— Start of Input material —
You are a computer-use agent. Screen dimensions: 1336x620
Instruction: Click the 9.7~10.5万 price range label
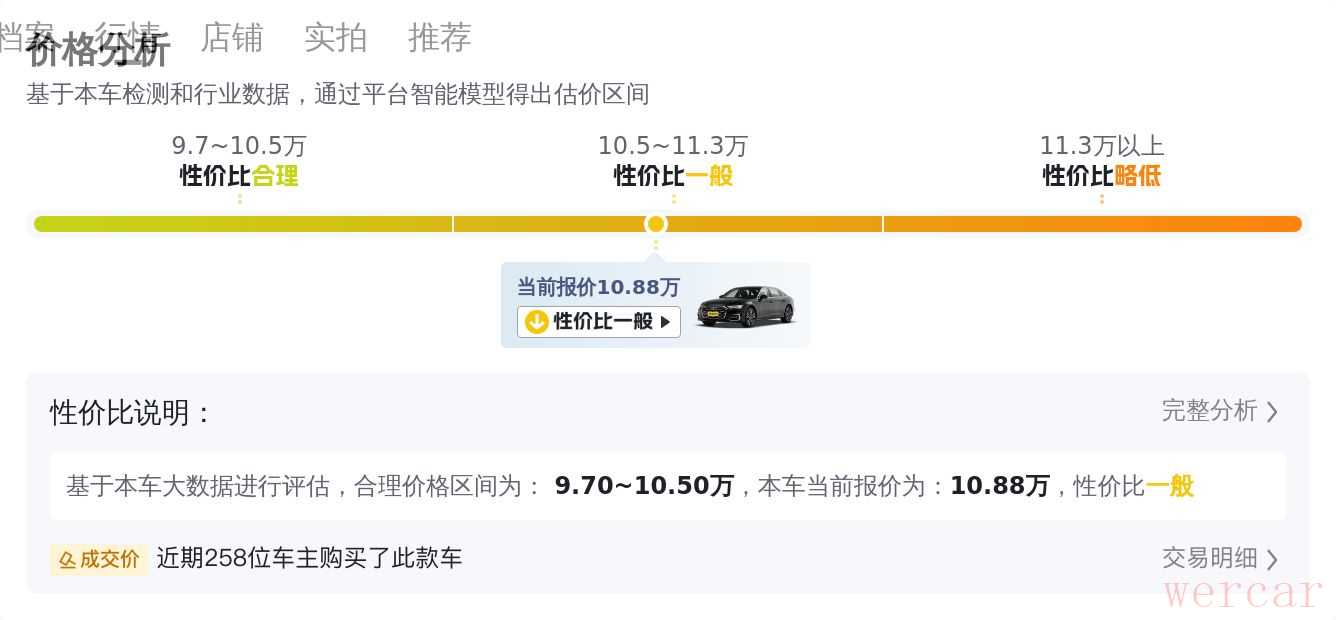[x=239, y=146]
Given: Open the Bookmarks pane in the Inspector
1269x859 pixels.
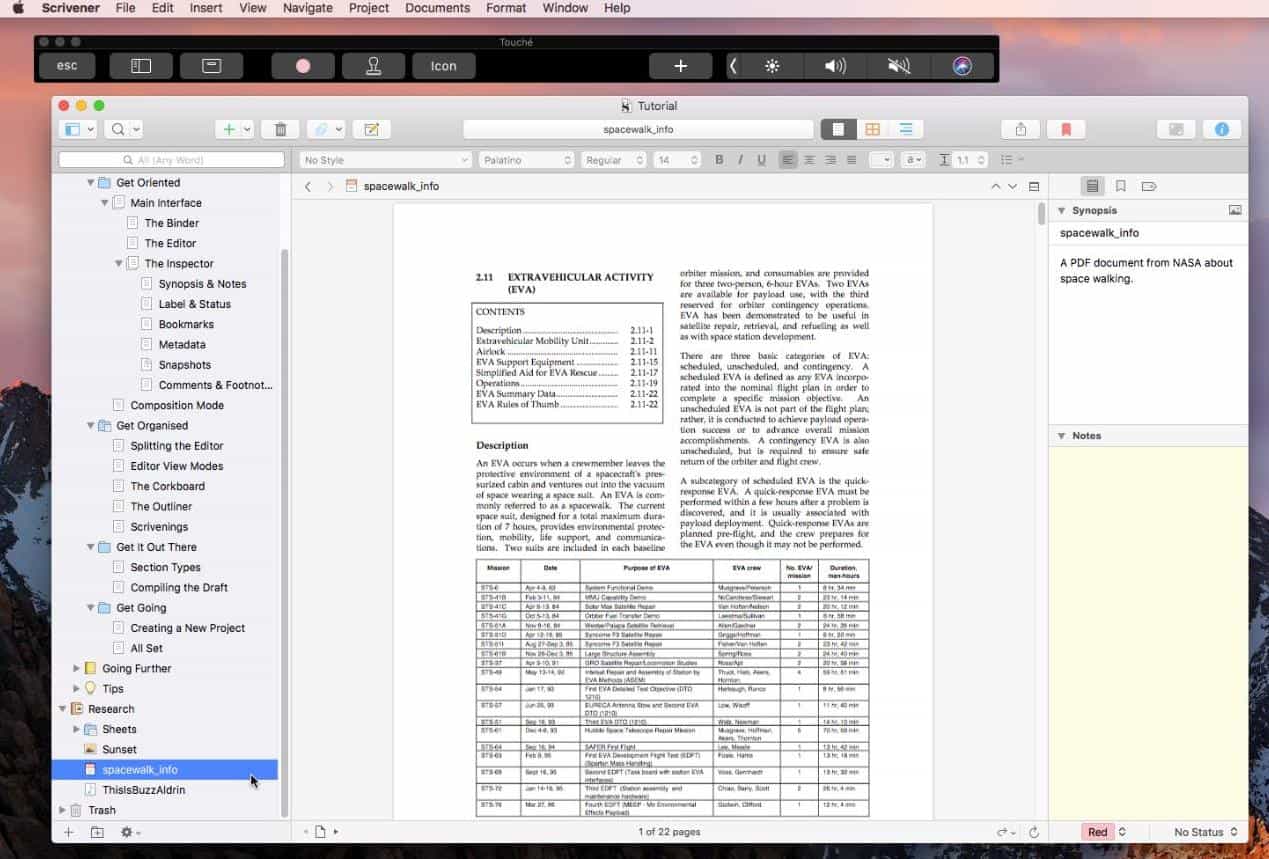Looking at the screenshot, I should (x=1120, y=185).
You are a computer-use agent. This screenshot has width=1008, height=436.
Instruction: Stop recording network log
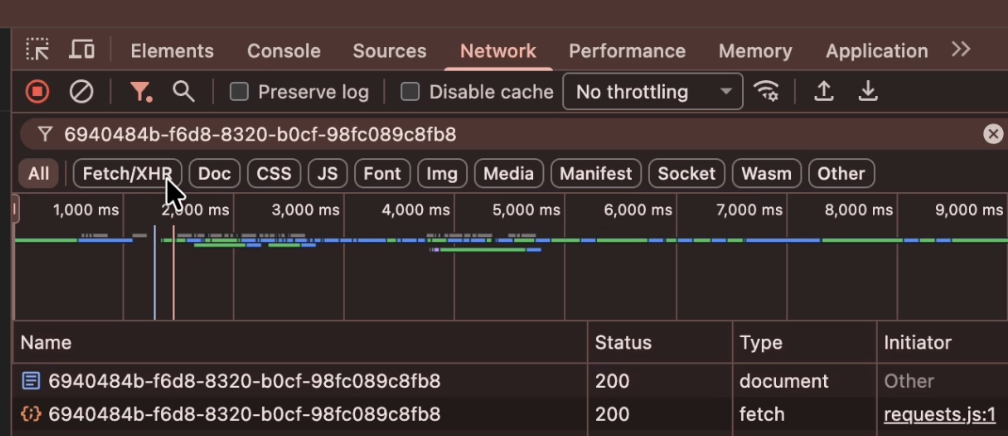(37, 92)
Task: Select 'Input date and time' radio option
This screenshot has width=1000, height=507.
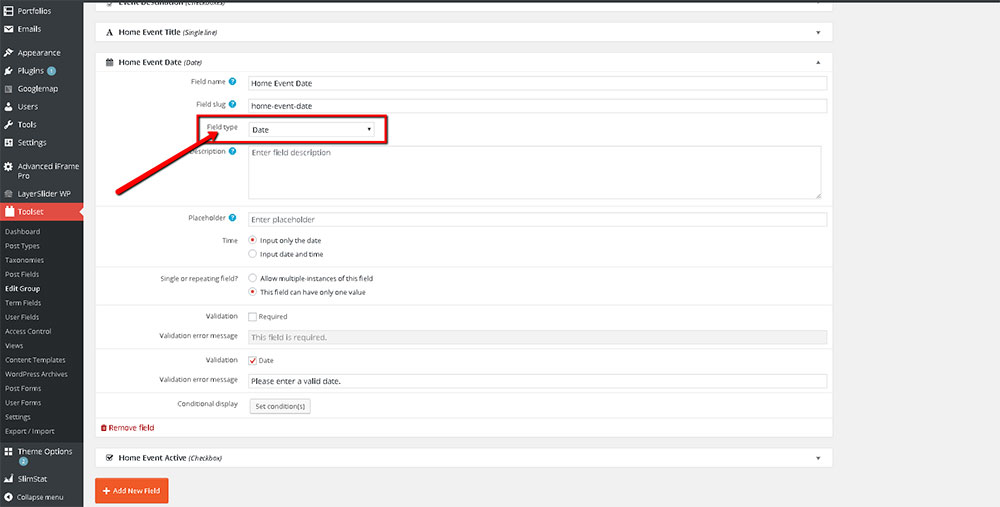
— End of Input material —
- Exercise objective:
Can you rewrite all of the rows above, changing every "Instruction" to "Request" and leaving everything else as it is? Leave the pictures out.

- Answer to this exercise:
You are a computer-use agent. Screen dimensions: 1336x620
Request: Click the 9.7~10.5万 price range label
[x=239, y=146]
Given: Open the Bookmarks pane in the Inspector
1269x859 pixels.
Looking at the screenshot, I should (x=1120, y=185).
You are a computer-use agent. This screenshot has width=1008, height=436.
Request: Stop recording network log
(37, 92)
Task: Select 'Input date and time' radio option
This screenshot has width=1000, height=507.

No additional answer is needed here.